Stored items from a collection
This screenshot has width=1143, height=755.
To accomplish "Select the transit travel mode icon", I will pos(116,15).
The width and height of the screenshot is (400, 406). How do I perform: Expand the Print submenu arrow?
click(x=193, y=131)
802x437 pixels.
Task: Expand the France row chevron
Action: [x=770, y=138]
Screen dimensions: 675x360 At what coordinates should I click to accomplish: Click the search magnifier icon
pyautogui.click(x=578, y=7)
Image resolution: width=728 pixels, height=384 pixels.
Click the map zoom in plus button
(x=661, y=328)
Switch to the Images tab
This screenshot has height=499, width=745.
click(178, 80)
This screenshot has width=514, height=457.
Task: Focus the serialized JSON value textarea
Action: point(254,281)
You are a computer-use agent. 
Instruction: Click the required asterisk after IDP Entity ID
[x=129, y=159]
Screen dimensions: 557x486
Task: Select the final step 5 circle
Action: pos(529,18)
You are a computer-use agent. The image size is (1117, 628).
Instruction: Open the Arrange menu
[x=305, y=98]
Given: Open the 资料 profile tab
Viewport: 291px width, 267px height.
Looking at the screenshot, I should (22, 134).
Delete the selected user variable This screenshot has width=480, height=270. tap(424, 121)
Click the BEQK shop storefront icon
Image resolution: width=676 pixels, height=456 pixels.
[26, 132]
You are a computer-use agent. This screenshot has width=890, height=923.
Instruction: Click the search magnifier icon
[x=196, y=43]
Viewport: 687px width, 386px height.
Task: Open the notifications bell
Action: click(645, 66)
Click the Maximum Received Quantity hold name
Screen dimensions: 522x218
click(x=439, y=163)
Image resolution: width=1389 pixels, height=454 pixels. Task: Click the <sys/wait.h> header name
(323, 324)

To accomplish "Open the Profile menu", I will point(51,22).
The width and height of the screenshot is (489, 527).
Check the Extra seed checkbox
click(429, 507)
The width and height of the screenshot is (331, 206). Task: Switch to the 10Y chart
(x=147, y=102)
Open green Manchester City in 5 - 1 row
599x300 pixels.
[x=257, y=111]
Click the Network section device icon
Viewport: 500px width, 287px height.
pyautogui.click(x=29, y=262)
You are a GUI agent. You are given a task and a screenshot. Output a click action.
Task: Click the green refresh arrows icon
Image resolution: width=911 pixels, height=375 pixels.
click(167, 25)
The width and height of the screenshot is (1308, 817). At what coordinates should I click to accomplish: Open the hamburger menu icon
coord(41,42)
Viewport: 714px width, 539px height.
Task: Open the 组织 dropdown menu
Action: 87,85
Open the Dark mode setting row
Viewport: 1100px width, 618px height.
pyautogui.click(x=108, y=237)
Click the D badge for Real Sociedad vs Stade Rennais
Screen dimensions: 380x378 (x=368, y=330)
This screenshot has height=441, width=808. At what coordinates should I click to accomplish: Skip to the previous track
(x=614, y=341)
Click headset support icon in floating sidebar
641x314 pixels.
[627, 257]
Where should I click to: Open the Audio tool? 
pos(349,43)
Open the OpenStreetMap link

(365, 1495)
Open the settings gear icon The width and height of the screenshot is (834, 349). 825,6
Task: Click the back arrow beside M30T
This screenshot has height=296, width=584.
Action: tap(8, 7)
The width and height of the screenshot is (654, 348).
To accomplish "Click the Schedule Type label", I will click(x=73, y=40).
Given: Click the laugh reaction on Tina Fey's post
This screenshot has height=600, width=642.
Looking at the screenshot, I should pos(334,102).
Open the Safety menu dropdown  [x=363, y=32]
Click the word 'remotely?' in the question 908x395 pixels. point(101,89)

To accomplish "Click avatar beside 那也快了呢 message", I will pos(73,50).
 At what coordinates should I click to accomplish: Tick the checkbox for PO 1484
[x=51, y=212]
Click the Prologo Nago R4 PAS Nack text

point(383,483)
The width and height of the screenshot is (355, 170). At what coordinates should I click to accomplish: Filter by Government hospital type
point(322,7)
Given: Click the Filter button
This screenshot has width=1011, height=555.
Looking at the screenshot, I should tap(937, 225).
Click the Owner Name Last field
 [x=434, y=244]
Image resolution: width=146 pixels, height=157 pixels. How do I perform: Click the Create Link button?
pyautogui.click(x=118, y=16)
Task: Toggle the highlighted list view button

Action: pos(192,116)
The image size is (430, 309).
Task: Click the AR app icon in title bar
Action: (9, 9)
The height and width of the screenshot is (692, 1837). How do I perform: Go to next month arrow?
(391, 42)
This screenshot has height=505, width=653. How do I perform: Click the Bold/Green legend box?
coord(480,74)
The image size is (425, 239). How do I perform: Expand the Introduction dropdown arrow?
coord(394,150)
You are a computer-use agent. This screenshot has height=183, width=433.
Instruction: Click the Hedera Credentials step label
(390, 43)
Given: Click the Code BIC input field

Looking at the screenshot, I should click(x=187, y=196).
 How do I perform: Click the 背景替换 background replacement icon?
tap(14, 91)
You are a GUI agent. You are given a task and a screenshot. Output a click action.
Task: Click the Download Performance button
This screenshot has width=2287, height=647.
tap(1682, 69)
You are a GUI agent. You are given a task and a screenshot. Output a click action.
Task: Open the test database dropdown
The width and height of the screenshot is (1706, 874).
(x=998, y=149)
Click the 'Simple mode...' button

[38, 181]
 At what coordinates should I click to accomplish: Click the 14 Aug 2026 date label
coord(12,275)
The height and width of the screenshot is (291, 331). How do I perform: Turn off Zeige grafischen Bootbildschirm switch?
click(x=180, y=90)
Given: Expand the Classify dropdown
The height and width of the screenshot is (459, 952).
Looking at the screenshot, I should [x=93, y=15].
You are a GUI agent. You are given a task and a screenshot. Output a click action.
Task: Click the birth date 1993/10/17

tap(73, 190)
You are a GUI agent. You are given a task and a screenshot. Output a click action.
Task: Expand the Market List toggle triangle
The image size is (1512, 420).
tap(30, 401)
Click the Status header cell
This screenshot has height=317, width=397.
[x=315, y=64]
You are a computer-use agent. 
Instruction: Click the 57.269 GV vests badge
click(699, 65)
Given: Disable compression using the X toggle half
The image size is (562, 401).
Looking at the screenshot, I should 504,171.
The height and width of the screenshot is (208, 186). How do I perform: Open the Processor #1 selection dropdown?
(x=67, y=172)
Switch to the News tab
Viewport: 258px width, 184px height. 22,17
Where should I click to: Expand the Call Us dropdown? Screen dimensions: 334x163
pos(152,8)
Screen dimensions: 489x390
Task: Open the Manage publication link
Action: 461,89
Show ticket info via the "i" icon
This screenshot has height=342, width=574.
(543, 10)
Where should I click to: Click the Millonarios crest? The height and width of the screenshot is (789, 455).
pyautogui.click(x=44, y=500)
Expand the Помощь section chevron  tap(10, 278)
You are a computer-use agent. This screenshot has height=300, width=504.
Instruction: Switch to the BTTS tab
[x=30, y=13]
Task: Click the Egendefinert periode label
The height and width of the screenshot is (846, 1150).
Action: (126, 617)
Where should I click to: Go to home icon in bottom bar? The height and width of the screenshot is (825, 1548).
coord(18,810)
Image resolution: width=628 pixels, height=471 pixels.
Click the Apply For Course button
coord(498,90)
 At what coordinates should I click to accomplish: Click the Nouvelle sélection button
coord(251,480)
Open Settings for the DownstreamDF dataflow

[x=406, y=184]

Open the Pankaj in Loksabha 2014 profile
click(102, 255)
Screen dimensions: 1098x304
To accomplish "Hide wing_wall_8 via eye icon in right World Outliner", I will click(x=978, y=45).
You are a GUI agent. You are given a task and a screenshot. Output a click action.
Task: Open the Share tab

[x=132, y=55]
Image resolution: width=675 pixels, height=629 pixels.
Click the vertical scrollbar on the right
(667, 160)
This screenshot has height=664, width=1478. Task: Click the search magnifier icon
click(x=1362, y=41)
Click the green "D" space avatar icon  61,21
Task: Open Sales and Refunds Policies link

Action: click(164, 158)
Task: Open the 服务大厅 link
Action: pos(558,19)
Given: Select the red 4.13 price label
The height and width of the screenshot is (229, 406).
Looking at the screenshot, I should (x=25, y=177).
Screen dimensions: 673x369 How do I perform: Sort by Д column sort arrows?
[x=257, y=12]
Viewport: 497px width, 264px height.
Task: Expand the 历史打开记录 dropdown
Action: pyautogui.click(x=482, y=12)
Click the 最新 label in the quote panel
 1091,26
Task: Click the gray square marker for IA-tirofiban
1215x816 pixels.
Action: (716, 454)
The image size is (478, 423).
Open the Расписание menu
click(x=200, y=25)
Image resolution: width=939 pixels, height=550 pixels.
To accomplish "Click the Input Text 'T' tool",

▶ _Prompt_
Where does the string "avatar" appear in the records above? Show every line that holds it.

▶ _Answer to this exercise_
To accomplish "Click avatar beside 那也快了呢 message", I will pos(73,50).
Click the green "D" space avatar icon  61,21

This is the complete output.